Troupis Winery is located in the heart of Mantinia at an altitude of 700 meters in the region of Fteri or “fern”. Tasos Troupis, supported by his children, has created a production and wine-making facility by putting to good use the experience and love he has for the vine. It is a modern family business of small capacity, as they produce and bottle wine exclusively from their estate vineyards totaling approximately 16 acres.
In the high altitudes of the central Peloponnese, the noble Moschofilero grape is cultivated producing the eponymously named AOC wine, Mantinia. The continental climate together with the soils of the high Mantinia plain, which are a well drained and clay-rocky lead to the production of exciting, aromatic white wines.
Troupis’ crisp Moschofilero is fermented in stainless steel tank and displays the slight perfumes of the surrounding Arcadian underbrush and bramble. Rose, violets, spices and citrus fruit are wrapped in the intense acidity with which Moschofilero has become synonymous. Additonally, Agiorgitiko is sourced from the nearby Nemea region to make their fresh and lively red wines.

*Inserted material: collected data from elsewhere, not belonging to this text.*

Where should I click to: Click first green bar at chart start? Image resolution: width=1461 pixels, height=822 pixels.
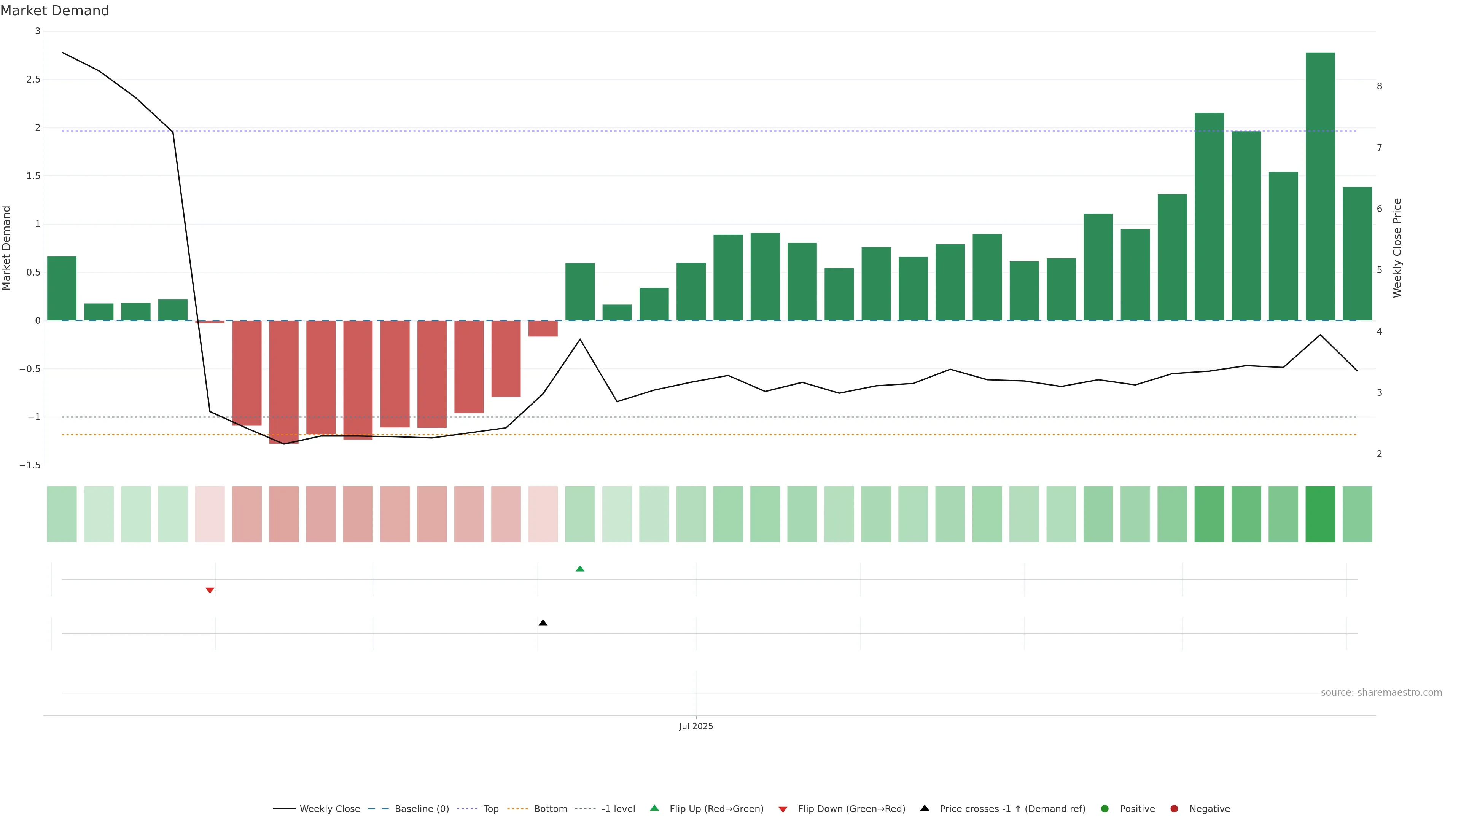point(62,288)
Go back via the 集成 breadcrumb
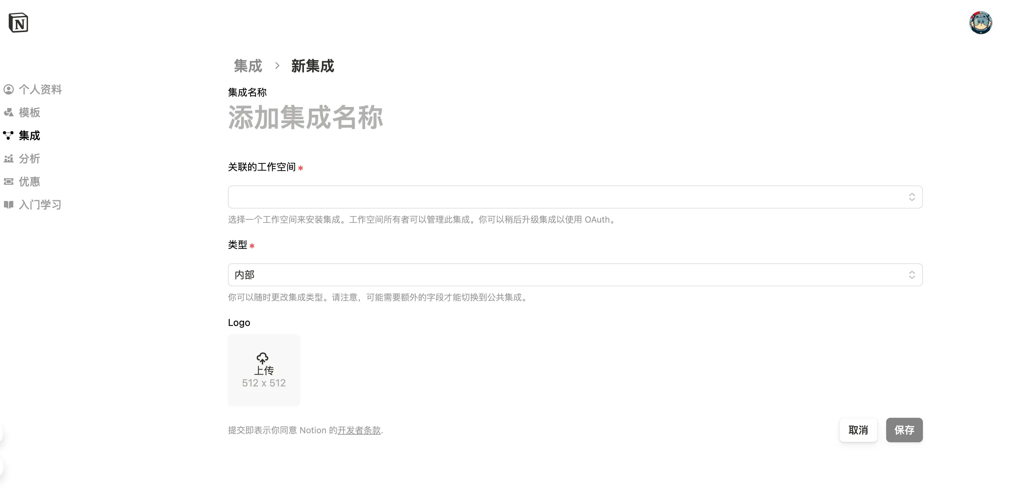 click(x=248, y=66)
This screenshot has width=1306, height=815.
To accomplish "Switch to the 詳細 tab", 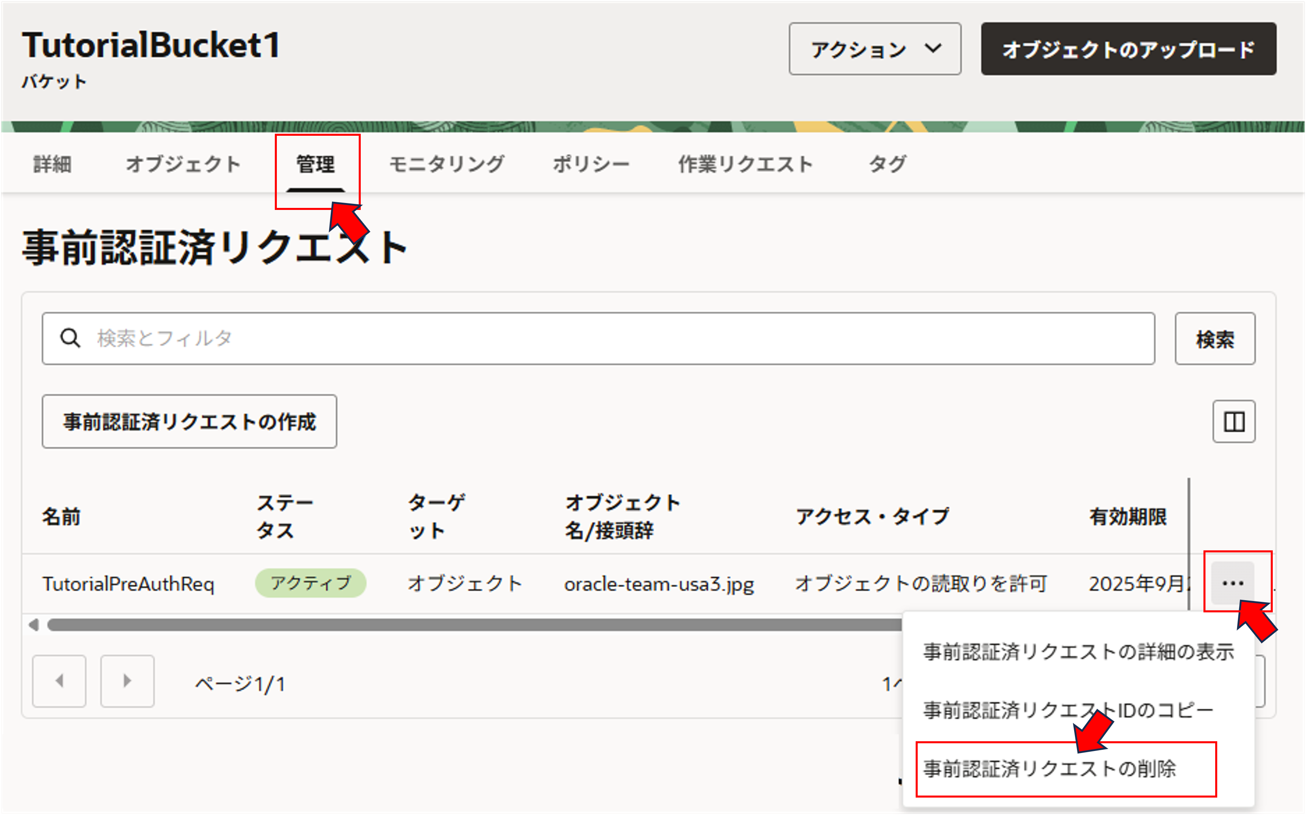I will [52, 164].
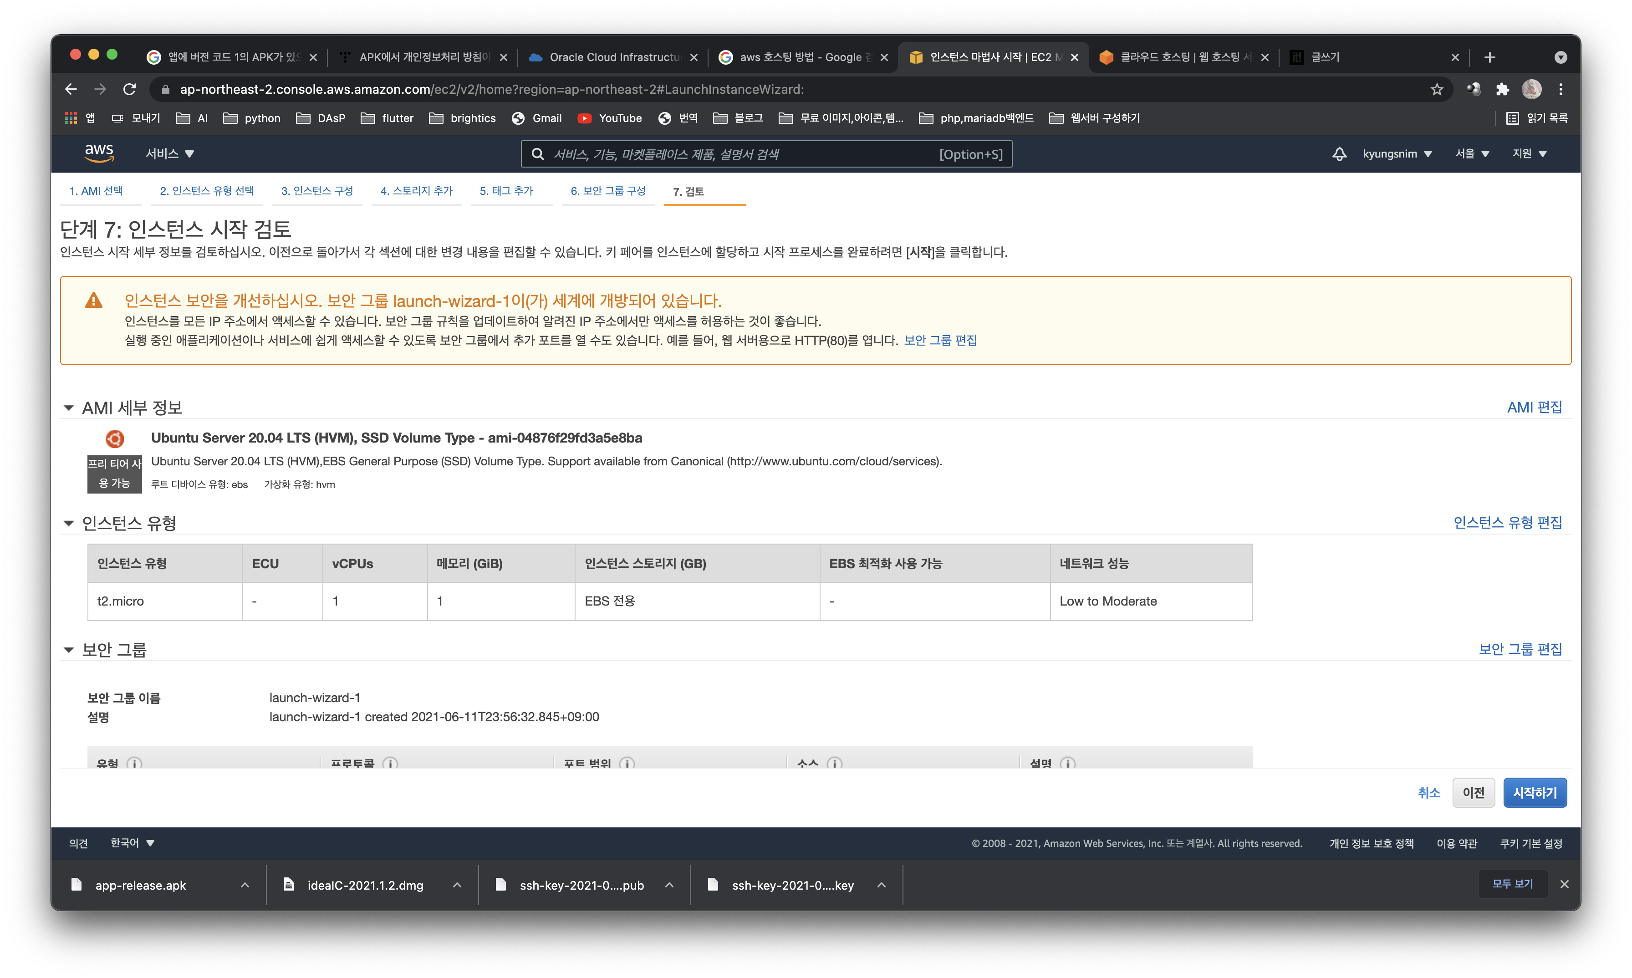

A picturesque Mediterranean nation with a rich wine culture dating back to ancient times, Greece has so much more to offer than just retsina. Between the mainland and the country’s many islands, a wealth of wine styles exist, made mostly from Greece’s plentiful indigenous varieties. Still suffering for centuries after Ottoman rule, the modern wine industry did not truly begin here until the late 20th century, after a mass influx of newly trained winemakers and investments in winemaking technology. The climate—generally hot Mediterranean—can vary a bit with latitude and elevation, and is often moderated by cool maritime breezes. Drought can be an issue during the long, dry summers, often necessitating irrigation.
FOOD PAIRING: Its excellent aroma and sharp taste make it a wine that can be enjoyed as an aperitif as well as an accompaniment to dishes such as pasta with basil, chicken a la creme, grilled prawns and pies.